Formal Description
1. Finding a correlation between horizontal distance drilled and the amount of oil recovered
2. For both horizontal and vertical types of wells
3. Resample by end date year and compare results to see if production has increased over time with the assumption of better technologies and processes

Assumptions
1. Cost increases per linear foot drilled
2. Recovery per foot decreases as over a number of feet increases
3. More risk with drilling horizontally; however it is a lot better than drilling new holes every time
4. Geographic clustering of drilling data could lead us to different projections
5. Higher proppant PPF/frac fluid theoretically leads to more recovery.  Not an assumption - higher costs as proppant PPF goes up.

# Data Dictionary:
## Dimensions/Categorical:
1. API:  American Petroleum Identification Code (10 digits) -- check for duplicates (switch to 14 digits if necessary)
5. Entity Reserve Category:  (IGNORE: unless we get into probability)
    - Developed Producing --
    - Undeveloped --
    - (Blanks) -- 
13. First Prod:  first production date, drop before 1940
6. Formation: 
    - Name of the layer of rock
    - Group by Formation: From one formation to the next, the rock properties are different, can be imputed from vertical depth if necessary
9. Frac Fluid GPF:  another key driver, a continuous variable, how much water is forced into the hold to frack it. Drives up cost.   
14. Last Prod:  last production date, drop before 1940
4. MajorPhase:  What is the predominant thing it produces
    - Gas
    - Inj -- Injection (ignore)
    - Oil
    - Other -- Do Not Know; wells that are plugged; Shut-in that no longer produce there might be some exceptions -- KEEP
    - SWD --  Salt Water Disposal (ignore)
7. Prod Method:  What type of surface machine is used at that well, probably won’t use this feature. May use for anomalies. 
    - Flowing --
    - Gas lift --
    - Jetted --
    - Other --
    - Plunger Lift -- 
    - Pumping --
    - Swabbing -- 
    - Undesignated -- 
    - Unknown --
3. Status:
    - Active -- producing and have ultimate recovery number
    - Drilling -- actively being drilled, likely no recovery numbers 
    - Drilled Un-completed -- drilled and hooked up, but not yet on production, no recovery number, also referred to as a “DUC”, we will say it’s same as Active
    - DryHole -- nothing in the hole
    - Inactive -- same as Shut-in
    - Injection -- we will exclude these, used for disposal water, etc.

● **Dataset rows**:

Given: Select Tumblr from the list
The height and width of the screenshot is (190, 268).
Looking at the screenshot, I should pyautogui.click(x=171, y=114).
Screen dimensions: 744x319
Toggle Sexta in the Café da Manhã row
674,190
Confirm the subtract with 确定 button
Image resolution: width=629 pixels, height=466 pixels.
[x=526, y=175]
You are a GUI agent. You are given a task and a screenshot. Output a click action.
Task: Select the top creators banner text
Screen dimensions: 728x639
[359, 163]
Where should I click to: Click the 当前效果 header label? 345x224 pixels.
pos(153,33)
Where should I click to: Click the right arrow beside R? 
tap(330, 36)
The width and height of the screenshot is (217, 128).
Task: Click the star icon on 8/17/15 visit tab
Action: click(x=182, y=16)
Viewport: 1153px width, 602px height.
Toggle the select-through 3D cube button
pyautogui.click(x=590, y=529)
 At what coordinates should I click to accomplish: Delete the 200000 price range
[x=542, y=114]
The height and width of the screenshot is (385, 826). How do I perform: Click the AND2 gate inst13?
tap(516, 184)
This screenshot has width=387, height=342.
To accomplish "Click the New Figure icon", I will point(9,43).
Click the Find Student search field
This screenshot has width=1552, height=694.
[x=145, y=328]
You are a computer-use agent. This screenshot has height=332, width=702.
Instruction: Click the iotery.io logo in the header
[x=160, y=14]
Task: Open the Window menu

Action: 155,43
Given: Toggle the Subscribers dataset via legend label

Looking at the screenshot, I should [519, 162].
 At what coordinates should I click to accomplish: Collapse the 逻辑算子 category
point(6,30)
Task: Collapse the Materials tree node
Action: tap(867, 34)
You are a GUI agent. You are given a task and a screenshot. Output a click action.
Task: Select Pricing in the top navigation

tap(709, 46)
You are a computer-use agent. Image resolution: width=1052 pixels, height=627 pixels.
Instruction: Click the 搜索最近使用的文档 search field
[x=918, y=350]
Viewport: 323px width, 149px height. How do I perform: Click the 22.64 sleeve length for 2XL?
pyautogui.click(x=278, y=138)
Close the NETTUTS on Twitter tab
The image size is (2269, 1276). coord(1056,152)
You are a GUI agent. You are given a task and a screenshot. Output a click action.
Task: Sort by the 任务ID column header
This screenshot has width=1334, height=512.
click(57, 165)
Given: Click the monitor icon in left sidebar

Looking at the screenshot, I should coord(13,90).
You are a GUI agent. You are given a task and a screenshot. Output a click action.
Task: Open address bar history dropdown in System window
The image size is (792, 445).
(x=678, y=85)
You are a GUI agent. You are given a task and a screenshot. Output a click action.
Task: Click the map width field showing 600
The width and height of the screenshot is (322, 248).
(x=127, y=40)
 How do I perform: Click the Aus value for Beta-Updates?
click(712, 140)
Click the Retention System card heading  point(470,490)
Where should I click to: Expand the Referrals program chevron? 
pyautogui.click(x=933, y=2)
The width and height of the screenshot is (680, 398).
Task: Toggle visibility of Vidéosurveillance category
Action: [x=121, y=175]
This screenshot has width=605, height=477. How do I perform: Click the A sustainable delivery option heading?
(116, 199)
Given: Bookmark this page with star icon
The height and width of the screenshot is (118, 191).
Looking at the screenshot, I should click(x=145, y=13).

● **Task 1**:
In the well data notes, what does SWD stand for?
● **Task 2**:
Rewrite the well data notes from "Assumptions" up to and including "get into probability)", changing "Geographic clustering" to "Regional clustering".
The items stand apart from the well data notes.

● **Full solution 1**:
Salt Water Disposal

● **Full solution 2**:
Assumptions
1. Cost increases per linear foot drilled
2. Recovery per foot decreases as over a number of feet increases
3. More risk with drilling horizontally; however it is a lot better than drilling new holes every time
4. Regional clustering of drilling data could lead us to different projections
5. Higher proppant PPF/frac fluid theoretically leads to more recovery.  Not an assumption - higher costs as proppant PPF goes up.

# Data Dictionary:
## Dimensions/Categorical:
1. API:  American Petroleum Identification Code (10 digits) -- check for duplicates (switch to 14 digits if necessary)
5. Entity Reserve Category:  (IGNORE: unless we get into probability)